Levin Anglicans farewelled their church building on the corner of Manchester and Cambridge Streets on Wednesday night with a slightly sombre church service during the building was officially deconsecrated.
Deconsecration is necessary at the time a building is disposed of, whether sold to someone else or demolished. It removes the religious blessing that had been put on it by consecration.
Anglican parishioners gathered in the hall beside the church, where services have been held since the church was closed in 2017, for the solemn service, where archdeacon Wendy Scott read out the Bishop's deconsecration.
The building with bell tower was built in 1954 and consecrated by the Most Reverend Reginald Owen, Bishop of Wellington (1947-1961, and Archbishop of New Zealand (1952-1961), on December 15, 1956.
The building is deemed an earthquake risk and has been closed since mid-2017 as it was considered too expensive to fix and also needed other work done. Instead a new building will be built on the same spot. Demolition is expected to start this year.
At the service were lists of precious artefacts, ranging from stained glass windows, to candles, pews and prayer desks, some of which will be used again in the new building. The fate of others is still to be discussed. The pipe organ will be disposed of if no buyer is found.
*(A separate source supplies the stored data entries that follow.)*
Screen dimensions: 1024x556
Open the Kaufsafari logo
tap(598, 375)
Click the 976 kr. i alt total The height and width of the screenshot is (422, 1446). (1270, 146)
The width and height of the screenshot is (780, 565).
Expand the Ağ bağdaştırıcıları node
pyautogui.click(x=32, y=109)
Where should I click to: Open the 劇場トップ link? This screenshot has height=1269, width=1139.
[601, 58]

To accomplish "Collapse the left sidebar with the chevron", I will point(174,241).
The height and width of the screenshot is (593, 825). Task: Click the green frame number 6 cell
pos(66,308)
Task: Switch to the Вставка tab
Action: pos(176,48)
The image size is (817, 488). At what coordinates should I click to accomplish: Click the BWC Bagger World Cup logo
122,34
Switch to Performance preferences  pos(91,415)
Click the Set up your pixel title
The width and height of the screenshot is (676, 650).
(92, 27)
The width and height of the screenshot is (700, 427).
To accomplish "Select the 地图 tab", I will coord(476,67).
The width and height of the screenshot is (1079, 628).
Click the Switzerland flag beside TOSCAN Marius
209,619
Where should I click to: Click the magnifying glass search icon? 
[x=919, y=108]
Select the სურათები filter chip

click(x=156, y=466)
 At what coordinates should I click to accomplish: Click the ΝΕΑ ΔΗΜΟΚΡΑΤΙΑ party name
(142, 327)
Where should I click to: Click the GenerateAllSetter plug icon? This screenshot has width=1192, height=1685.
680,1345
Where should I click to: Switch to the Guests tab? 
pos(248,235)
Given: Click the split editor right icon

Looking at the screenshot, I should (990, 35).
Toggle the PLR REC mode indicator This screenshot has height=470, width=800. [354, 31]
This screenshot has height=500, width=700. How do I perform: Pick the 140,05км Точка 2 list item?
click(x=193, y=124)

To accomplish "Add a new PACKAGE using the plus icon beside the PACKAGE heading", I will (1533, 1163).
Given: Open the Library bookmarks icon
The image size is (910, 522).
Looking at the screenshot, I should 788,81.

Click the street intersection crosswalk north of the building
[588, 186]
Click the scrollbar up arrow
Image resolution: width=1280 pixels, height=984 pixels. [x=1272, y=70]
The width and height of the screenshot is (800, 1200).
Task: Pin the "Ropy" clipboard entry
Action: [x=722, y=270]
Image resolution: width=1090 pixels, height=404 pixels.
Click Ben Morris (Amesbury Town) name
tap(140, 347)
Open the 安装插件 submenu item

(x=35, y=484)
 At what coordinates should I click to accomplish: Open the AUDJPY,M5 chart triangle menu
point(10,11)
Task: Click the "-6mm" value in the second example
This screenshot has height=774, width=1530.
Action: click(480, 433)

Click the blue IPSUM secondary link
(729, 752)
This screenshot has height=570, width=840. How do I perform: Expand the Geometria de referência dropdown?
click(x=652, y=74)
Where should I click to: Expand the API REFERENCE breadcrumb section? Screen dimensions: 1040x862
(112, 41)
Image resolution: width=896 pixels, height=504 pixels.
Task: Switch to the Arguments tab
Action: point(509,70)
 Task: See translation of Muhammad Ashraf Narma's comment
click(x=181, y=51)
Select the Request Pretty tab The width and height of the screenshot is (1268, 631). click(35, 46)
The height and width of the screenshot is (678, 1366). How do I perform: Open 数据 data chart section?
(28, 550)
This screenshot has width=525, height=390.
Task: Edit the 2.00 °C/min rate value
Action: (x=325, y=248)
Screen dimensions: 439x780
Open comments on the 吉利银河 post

After the service parishioners gathered outside the front of the church, doors open and the building lit inside and out, for a last glimpse of their beloved building, while the bells tolled and parishioners sang.
Many important events in people's lives were celebrated in this church and its closing and demolishing to make way for a modern structure has pained many.
Wendy Scott said it was people, their relationships with one another, that changed lives, not buildings.
"God loved us before the building began and will still love us long after it is gone. Put your trust in Him, not in a building," she said.
"The stories and the connections among us will continue whatever the building will be. It was the people of this place who helped form my ministry when I served here from 2005 to 2007. Their depth of conviction who Jesus was, and their hospitality left an lasting impression, not the building itself."